Film Review: Blood Beach (1980)


Something or someone is attacking people one by one on the beach. Some of them are mutilated, but most of them are sucked into the sand, disappearing without a trace. What is the creature responsible? Where does it live, and where did it come from? And is there any chance of it reproducing? Meanwhile, David Huffman and Mariana Hill are once-almost-married old friends, reunited over the death of her mother on the beach, and searching for clues in the abandoned buildings where they used to play when they were young.


Director – Jeffrey Bloom
Starring – David Huffman, Marianna Hill, Burt Young, John Saxon

After Jaws and way before Tremors came this 1980 curiosity called, “Blood Beach.” The concept, especially considering the year it came out, was very unique. Something is attacking the sun worshippers on a pristine beach in Southern California. Yup. They’re getting swallowed into the sand, never to be seen or heard from again. No trace. No body parts. Just what the heck is going on?

Well, that’s up to Captain Pearson (played by veteran actor John Saxon) and his band of detectives and cops including the off-putting tell it like it is Sergeant Royko (played by the ever classic Burt Young from the Rocky movies). But this case isn’t something that involves traditional police work. I mean, how do you try and fight something that one, you’re not even sure what it is and two, where to even find it?

Doesn’t help that the citizens don’t seem to be staying away from the beach.

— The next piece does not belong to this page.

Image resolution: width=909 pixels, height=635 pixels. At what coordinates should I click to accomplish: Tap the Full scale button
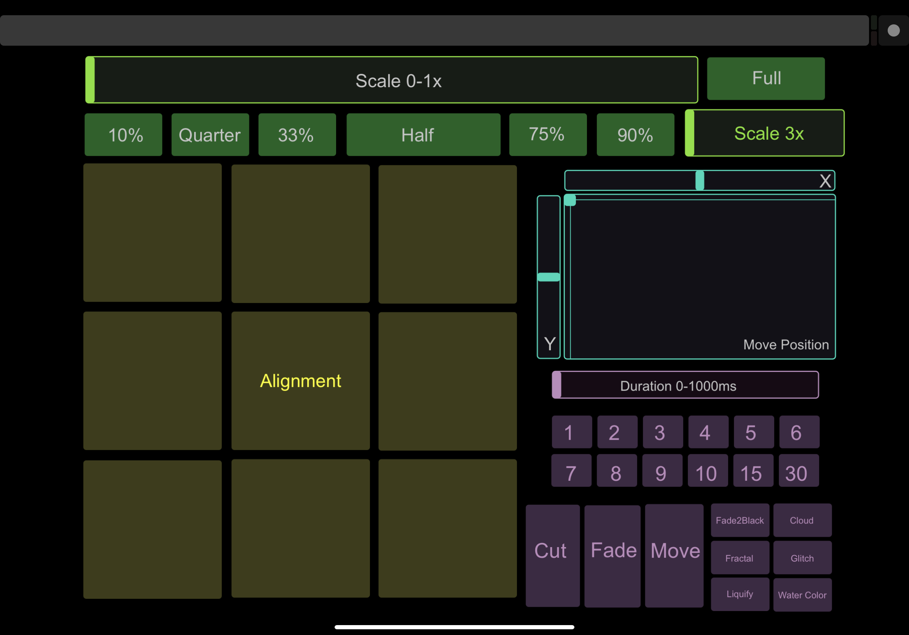tap(766, 78)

At least at first. One of them even coins the affectionate term, “Blood Beach.” The media is all over this one and the pressure is mounting to get this taking care of. Unlike Jaws there are no “summer dollars” to worry about but this is Los Angeles after all and you just can’t have a creature keeping people off the beaches.

Wouldn’t it figure the first victim is a nice old lady out walking on the beach with her dog. It doesn’t take long. As soon as she exchanges morning pleasantries with harbor patrolman Harry (played by David Huffman) she bites the dust, or sand in this case. Harry hears the screams from the water but nothing more.

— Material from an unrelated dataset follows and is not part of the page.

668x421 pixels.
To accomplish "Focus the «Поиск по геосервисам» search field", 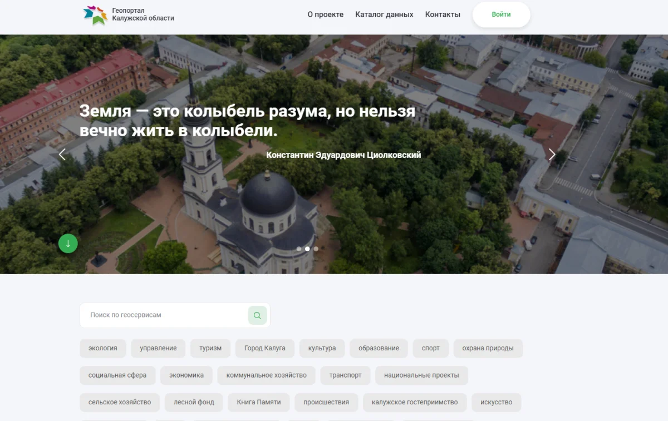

Soon after the woman’s daughter, Catherine (played by Mariana Hill), comes to find out what happened. Has her mother been kidnapped or is there something more sinister at work? Complicating things just slightly is the fact that she almost married Harry not so many years ago. Not the best circumstances to get reacquainted, to say the least, but her love life is going to be the least of her concerns.

Blood Beach is not really a good film. Like any horror movie it does have its moments but poor lighting, strange dialogue and poor pacing do it in. I admit, it pains me to say that. Nothing is more frustrating than having a really cool and unique premise ruined by bad execution. Oh what this movie could have been. But for the review, I’m going to have to talk about what it is not.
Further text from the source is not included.